A Apple removeu da App Store o aplicativo Kromix, que permitia a geração de deepfakes nudify com fotos de pessoas reais, após uma investigação da revista WIRED revelar que a Meta divulgava anúncios para o app em suas plataformas. Um dos anúncios mostrava uma mulher com aparência semelhante a uma política americana proeminente em uma cena pornográfica fabricada por inteligência artificial. O caso acende o alerta sobre o uso irresponsável de inteligência artificial, tema que também vem sendo discutido em relação à proteção de adolescentes em plataformas como o ChatGPT.
O Kromix se apresentava como um “estilista de imagens por IA” e prometia “sem restrições” nos anúncios veiculados pela Meta. Segundo a WIRED, a campanha publicitária contava com 32 anúncios direcionados exclusivamente a usuários do sexo masculino. O material promocional destacava que “todos os personagens são pessoas reais” e se autodenominava “a IA que os homens realmente usam”.

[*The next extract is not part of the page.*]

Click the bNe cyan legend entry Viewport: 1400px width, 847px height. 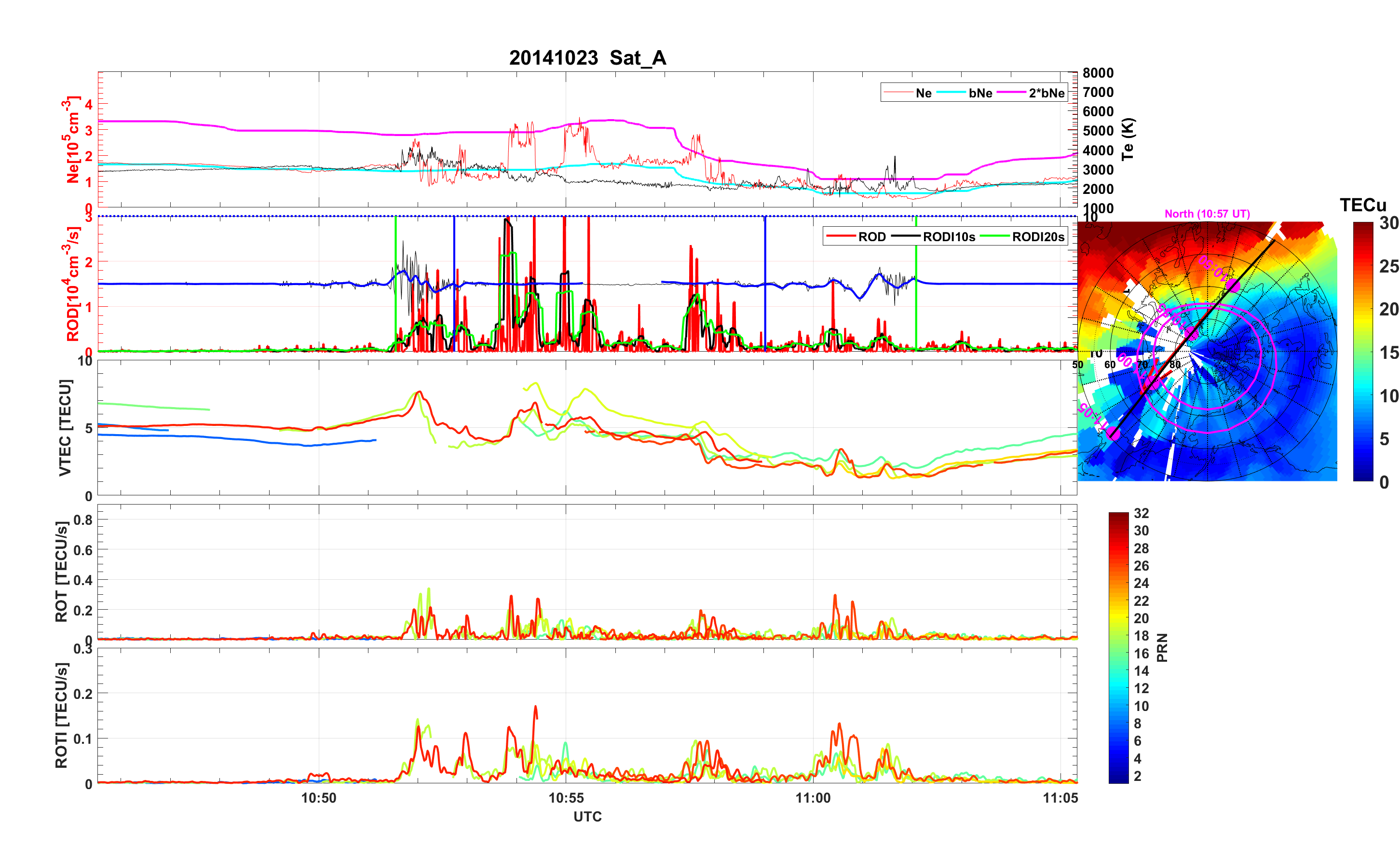[x=980, y=93]
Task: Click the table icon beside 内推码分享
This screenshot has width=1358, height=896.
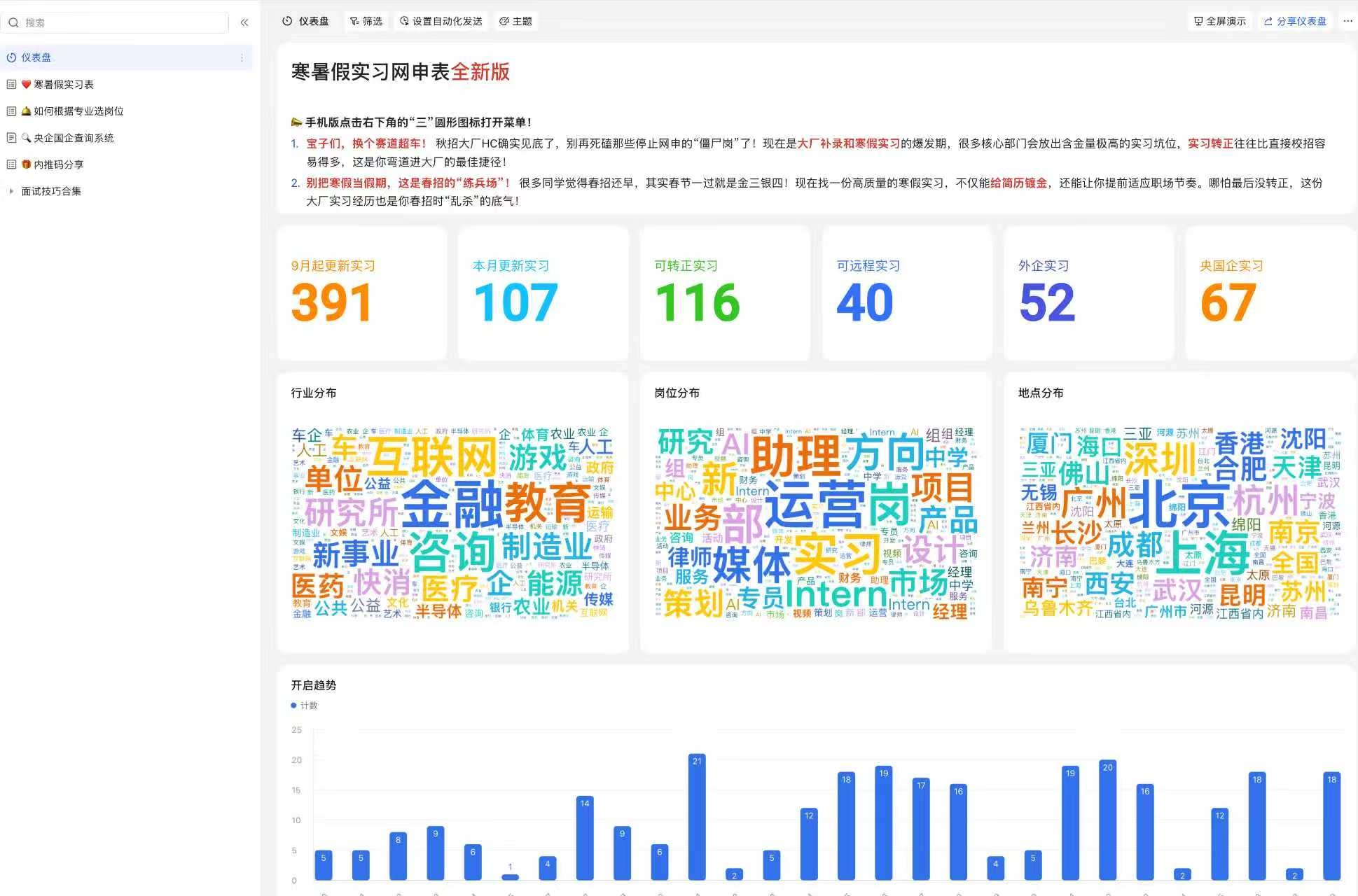Action: [11, 164]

Apple afirma que app adicionou funcionalidades proibidas após aprovação
A Apple explicou que o Kromix adicionou conteúdo e funcionalidades proibidas apenas após passar pela revisão inicial da App Store. A empresa reforçou que “sempre proibiu rigorosamente aplicativos projetados para gerar, distribuir ou consumir pornografia” e que “apps de ‘desnudificação’ violam nossas diretrizes de revisão”. A gigante de Cupertino também afirmou que trabalha de forma agressiva para identificar e remover apps e contas de desenvolvedores que tentam burlar suas políticas.
A remoção ocorreu depois que a WIRED entrou em contato com ambas as empresas para comentários. Tanto a Apple quanto a Meta tomaram providências imediatamente: a primeira removeu o app da loja, enquanto a segunda derrubou toda a campanha publicitária.
Não é o primeiro caso de app nudify na App Store
Em uma investigação separada, a WIRED identificou que outros anúncios problemáticos na Meta estavam ligados ao MaskAI, outro aplicativo da App Store que permitia aos usuários fazer upload de fotos e trocar rostos em situações sexuais. A Apple também removeu esse app depois que a revista solicitou comentários.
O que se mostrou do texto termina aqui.